**THE DATA**:
---+---
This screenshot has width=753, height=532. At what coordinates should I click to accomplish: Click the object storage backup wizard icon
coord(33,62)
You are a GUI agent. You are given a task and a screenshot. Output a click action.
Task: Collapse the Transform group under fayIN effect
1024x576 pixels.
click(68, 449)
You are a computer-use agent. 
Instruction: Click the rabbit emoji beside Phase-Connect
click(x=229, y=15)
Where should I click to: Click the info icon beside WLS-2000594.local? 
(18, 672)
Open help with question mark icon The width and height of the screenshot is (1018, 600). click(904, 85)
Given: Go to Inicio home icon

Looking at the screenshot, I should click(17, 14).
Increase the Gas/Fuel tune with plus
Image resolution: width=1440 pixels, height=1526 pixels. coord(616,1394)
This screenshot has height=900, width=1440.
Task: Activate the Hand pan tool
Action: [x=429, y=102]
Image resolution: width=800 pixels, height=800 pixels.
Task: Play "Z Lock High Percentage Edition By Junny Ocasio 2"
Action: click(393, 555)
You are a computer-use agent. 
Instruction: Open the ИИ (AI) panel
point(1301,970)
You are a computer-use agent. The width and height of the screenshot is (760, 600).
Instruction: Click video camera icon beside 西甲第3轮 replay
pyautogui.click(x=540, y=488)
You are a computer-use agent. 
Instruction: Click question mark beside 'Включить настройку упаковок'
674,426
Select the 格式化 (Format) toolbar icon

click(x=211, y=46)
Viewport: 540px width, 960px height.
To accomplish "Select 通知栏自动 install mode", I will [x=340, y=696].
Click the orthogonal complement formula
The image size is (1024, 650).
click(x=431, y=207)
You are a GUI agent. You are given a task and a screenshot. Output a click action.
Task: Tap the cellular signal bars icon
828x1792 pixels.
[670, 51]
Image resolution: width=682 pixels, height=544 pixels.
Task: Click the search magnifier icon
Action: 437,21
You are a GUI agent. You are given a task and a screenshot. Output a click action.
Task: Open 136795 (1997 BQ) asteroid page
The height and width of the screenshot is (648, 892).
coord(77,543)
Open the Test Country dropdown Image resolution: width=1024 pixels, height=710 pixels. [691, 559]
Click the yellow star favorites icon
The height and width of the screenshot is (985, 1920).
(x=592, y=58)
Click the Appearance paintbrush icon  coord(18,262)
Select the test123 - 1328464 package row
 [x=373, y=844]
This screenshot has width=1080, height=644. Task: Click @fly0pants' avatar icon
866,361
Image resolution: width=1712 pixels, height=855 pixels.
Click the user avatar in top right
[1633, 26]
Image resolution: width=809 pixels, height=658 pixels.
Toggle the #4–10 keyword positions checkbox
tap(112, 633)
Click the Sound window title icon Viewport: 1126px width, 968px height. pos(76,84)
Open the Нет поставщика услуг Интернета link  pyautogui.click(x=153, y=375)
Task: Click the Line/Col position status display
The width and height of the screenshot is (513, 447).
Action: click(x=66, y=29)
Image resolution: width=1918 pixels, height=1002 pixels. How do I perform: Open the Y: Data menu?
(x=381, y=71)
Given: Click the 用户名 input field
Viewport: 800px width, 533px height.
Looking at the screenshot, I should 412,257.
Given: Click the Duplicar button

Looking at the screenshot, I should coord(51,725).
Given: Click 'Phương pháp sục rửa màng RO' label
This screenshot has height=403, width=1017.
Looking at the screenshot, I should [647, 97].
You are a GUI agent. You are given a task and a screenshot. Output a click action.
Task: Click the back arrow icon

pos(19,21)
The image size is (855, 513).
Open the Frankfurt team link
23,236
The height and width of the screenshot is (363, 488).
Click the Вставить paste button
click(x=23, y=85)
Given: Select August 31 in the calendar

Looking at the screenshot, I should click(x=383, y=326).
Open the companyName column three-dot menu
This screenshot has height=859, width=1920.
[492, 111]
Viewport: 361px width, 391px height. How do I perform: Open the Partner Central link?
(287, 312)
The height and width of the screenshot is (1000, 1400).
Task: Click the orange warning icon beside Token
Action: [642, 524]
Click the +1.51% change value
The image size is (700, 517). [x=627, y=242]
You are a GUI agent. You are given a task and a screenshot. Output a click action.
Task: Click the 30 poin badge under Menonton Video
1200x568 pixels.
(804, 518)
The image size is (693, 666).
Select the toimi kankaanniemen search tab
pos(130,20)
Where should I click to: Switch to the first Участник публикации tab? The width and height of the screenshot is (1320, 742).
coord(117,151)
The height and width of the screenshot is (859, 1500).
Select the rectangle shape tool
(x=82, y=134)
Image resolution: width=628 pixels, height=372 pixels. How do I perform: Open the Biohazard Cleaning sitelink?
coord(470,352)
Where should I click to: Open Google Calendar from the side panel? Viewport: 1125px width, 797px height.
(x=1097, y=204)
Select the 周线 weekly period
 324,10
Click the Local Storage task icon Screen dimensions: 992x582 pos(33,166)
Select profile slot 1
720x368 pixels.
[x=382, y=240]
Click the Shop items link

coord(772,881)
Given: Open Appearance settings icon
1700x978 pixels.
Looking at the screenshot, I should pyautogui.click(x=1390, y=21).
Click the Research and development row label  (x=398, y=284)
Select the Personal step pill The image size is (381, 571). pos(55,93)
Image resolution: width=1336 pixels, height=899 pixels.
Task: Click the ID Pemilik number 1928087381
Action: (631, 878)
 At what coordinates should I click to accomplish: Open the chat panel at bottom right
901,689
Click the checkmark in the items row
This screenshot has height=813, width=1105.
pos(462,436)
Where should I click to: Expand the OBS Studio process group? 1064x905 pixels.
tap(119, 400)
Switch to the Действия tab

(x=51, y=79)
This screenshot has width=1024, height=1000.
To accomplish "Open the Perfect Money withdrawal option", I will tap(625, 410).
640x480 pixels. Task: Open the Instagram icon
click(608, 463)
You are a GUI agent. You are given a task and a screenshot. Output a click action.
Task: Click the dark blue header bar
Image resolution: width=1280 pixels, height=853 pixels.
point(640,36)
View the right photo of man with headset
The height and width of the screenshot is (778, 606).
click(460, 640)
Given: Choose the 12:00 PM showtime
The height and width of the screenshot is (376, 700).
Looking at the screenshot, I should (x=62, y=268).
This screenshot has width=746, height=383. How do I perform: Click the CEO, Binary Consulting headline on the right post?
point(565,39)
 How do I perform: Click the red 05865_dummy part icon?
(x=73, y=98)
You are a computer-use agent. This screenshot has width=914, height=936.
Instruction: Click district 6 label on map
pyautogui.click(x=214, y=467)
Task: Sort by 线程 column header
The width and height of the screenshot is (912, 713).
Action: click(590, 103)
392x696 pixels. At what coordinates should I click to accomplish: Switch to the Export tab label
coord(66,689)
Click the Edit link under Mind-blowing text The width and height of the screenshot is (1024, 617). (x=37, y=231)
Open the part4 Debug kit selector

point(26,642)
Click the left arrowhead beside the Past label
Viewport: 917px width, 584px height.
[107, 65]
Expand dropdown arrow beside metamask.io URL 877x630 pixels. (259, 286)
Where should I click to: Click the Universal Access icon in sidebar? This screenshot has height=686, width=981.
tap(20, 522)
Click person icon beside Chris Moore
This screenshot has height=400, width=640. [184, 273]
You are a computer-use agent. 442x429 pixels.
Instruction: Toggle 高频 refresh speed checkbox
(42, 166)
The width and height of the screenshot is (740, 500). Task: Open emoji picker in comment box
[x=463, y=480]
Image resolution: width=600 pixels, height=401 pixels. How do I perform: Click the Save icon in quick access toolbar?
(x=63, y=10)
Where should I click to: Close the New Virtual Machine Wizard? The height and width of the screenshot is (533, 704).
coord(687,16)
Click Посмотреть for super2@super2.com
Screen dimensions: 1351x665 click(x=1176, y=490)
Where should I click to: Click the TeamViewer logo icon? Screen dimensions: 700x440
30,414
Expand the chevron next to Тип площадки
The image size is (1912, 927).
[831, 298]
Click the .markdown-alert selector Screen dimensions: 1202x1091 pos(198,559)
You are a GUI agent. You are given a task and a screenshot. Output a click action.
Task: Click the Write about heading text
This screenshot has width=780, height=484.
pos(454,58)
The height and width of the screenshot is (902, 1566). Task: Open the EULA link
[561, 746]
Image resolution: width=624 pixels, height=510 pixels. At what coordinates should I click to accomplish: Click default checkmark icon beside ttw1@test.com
---+---
Return all lines from the data that include the string "checkmark".

Click the checkmark in the items row
Image resolution: width=624 pixels, height=510 pixels. At what coordinates should I click to accomplish: Click default checkmark icon beside ttw1@test.com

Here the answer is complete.